PASSAGE TO READ>
■ ■ ■ ■ ■
# Crossroad in my marriage



## annafaith (Dec 8, 2015)

Im in a different stage of our marriage. Im married for 12 years. Then my ex boyfriend and you could say my first love and heartache had an accidental meeting. He was still singla Nd had multiple relationships after us. He said his life was destroyed because we parted ways. We had a 4 yr relationship but it ended because he had another girl for 2 years. Now we still talk and my plan was to be friends with him to show him im ok and im better off that i diddnt marry him. Unfortunately he lets me feel he wants and still loves me and i cant help think of him. I feel helpless since i dont feel this thrill with my husband since he is so focused on his business and hardly dates me. Now what should i do. I think i still love my ex<br />
<br />
Sent from my EKOPHONE 5.10 using Tapatalk

Sent from my EKOPHONE 5.10 using Tapatalk


----------



## LosingHim (Oct 20, 2015)

You need to tell your husband what you are doing and how you are feeling. You are essentially having an emotional affair with your ex and your husband - no matter how involved in his work or the fact that he doesn't date you - deserves to know. 

You're on a slippery slope down hill that's going to pick up speed. 

Fess up to your husband, tell him what's going on and go to counseling. You're in a position to save your marriage at this point by confronting it with honesty. Do it. Don't make the mistake so many of us have.


----------



## knobcreek (Nov 18, 2015)

Why do you want to ruin a marriage of 12 years for a guy who had a side piece for half of your 4 year relationship and haven't seen in years? Seems self destructive.

And don't BS people, you are not keeping in contact with him to show him your life is better. Be honest, you're in contact with him because you're beginning an emotional affair with a likely physical affair not far behind.


----------



## TDSC60 (Dec 8, 2011)

Stay away from the EX. It did not work the first time. It will not work this time.

If you you really think you are in love with your EX, and you are ready to toss your marriage, tell your husband that you do not love him and want a divorce and tell him why. You at least owe him the truth.

Do not "date" your Ex until after the divorce. Tell your Ex you are ready give up your family and marry him.

PS - you are not in love with the Ex - you are mad at your husband because he is spending too much time working to support your family. If you do not appreciate his efforts and love him for his sacrifice for your family- let him go.

You are about to make a big decision in your life that will affect you and those around you for years to come. Think it through.

Any kids?


----------



## JohnA (Jun 24, 2015)

Your ex is a loser who will drag you do with him. He will cheat on you again in 6 months. Tell him under no circumstances do you even want to talk to hm.
■ ■ ■ ■ ■
DATA EXTRACT>
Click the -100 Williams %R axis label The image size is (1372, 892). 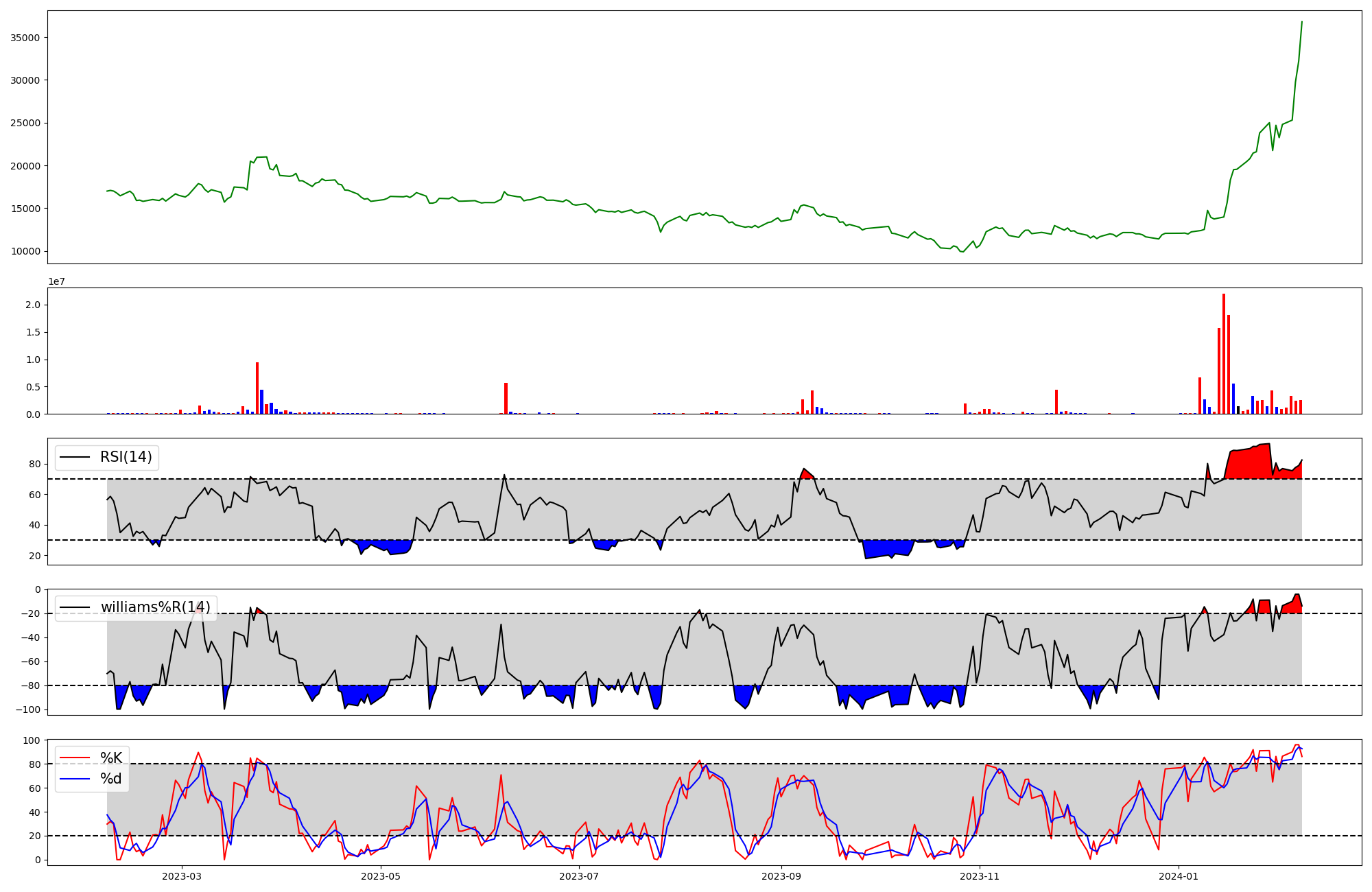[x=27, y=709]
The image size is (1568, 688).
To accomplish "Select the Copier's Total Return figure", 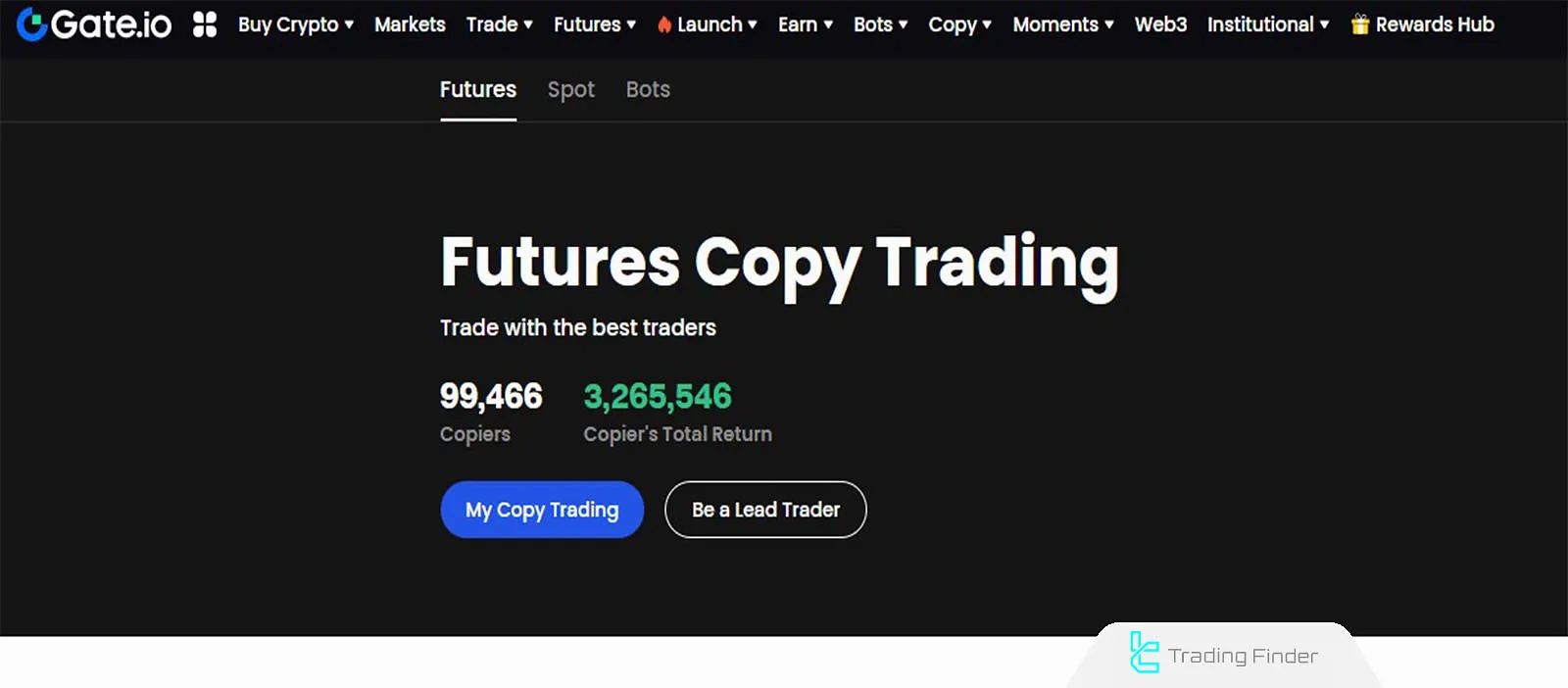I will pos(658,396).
■ ■ ■ ■ ■
EXERCISE 1> In the marriage-advice thread, how many years had the original poster been married?
EXERCISE 2> Please reproduce the section of the marriage-advice thread starting with "Fess up to your" and going on through "not far behind.".

FULL ANSWER 1> 12 years.

FULL ANSWER 2>
Fess up to your husband, tell him what's going on and go to counseling. You're in a position to save your marriage at this point by confronting it with honesty. Do it. Don't make the mistake so many of us have.


----------



## knobcreek (Nov 18, 2015)

Why do you want to ruin a marriage of 12 years for a guy who had a side piece for half of your 4 year relationship and haven't seen in years? Seems self destructive.

And don't BS people, you are not keeping in contact with him to show him your life is better. Be honest, you're in contact with him because you're beginning an emotional affair with a likely physical affair not far behind.